The primary outcome was evidence that contradicted, or violated, the status of no evidence of disease activity (NEDA-3) — defined as a combination of no new relapses or brain lesions on MRI and the absence of disease worsening, as determined by the expanded disability status scale (EDSS).
Of the 78 participants, 62 (79%) were diagnosed with relapsing-remitting MS (RRMS) and 16 (21%) with CIS. The mean age of the group was 33.7 years, and 64.1% were female.
At baseline, there was a significant correlation between elevated sNfL levels and the thickness of one retinal layer called the ganglion cell and inner plexiform layer (GCIP). No other baseline associations were seen in the other retinal layers measured, namely the peripapillary retinal nerve fiber layer (pRNFL) and the inner nuclear layer (INL).

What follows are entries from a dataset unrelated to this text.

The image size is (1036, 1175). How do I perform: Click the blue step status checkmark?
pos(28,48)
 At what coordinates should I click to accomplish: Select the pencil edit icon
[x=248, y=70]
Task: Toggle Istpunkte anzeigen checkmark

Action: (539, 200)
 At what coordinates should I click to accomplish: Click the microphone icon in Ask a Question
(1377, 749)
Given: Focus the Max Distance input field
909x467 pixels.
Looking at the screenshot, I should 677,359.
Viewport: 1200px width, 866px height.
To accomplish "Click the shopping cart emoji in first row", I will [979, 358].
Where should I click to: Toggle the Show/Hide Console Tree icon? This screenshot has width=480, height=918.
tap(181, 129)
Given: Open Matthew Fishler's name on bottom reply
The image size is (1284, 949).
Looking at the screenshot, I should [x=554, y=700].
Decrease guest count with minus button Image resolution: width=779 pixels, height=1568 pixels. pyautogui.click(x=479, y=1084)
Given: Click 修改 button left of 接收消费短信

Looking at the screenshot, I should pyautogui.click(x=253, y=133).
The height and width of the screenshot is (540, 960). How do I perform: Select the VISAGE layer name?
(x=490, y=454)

During a median follow-up of 23.9 months (two years), 46 participants (59%) showed evidence of disease activity (violation of NEDA-3), 23 (29%) experienced a relapse, 38 (49%) developed new brain lesions on MRI, and nine (12%) had confirmed EDSS worsening.
An analysis of sNfL and OCT as separate biomarkers found patients with abnormal sNfL at baseline had a 2.28-fold higher risk of violating NEDA-3, and a 2.47-fold higher risk of developing new lesions, but not of experiencing a new relapse.
Thinner GCIP and pRNFL, or thicker INL, showed no significant association with future NEDA-3 violation. In contrast, a thinner GCIP was associated with a 2.88-times higher risk of a new relapse, but not for new lesions. The team found no associations between EDSS worsening and abnormal sNfL or OCT parameters.
A statistical analysis, which adjusted the data for established factors linked with future disease activity, including sNfL, GCIP thickness, as well as age, sex, lesion count, and the use of DMTs, showed abnormal sNfL was associated significantly with a 2.11-fold higher risk of NEDA-3 violation and a 2.04-fold higher risk of a new lesion. A higher lesion count also correlated with future lesion development.
A thinner GCIP had a higher risk of a new relapse than those with a thicker CGIP, but the association was not statistically significant. Greater lesion volume was associated with a future NEDA-3 violation and lesion development, but not age, sex, or DMT use at the time of study enrollment.
Combining the two
Next, the team examined whether sNfL and OCT parameters combined predicted future MS disease. Patients with abnormal sNfL plus thin GCIP had a 3.61-times higher risk of violating the NEDA-3 criteria, abnormal sNfL plus thin pRNFL had a 2.63-times higher risk, and those with abnormal sNfL plus a thicker INL were more than a threefold higher risk than those without these combined risk factors.
“Higher hazard [risk] ratios were observed when the sNfL and OCT measurements were combined than abnormal sNfL or thin GCIP/thin pRNFL/thick INL alone as a single risk factor,” the researchers wrote.
Regarding new relapses, there was a higher risk of new relapses with abnormal sNfL plus thin GCIP (5.38-fold), abnormal sNfL plus thin pRNFL (4.77-fold), or abnormal sNfL plus thick INL (3.26-fold). An increased risk also was seen for new lesion development when combining abnormal baseline sNfL levels with reduced GCIP thickness (3.19-fold). A combination of NfL with any of the three OCT parameters was not associated with EDSS worsening.
According to the team, an interaction effect was found between abnormal sNfL and thin GCIP for future NEDA-3 violation and new lesion development, but not further relapses. The proportion of the interaction of sNfL and thin GCIP added 75% to future NEDA-3 violation risk and 85% to new brain lesion risk.
“The most important finding of our study is that thinning of GCIP and pRNFL can both provide combined benefits to abnormal sNfL regarding their association with subsequent NEDA-3 violation,” the researchers wrote.
“In patients with early MS, the presence of both abnormal sNfL and thin GCIP is a stronger risk factor for future disease activity than the presence of each parameter alone,” the team concluded.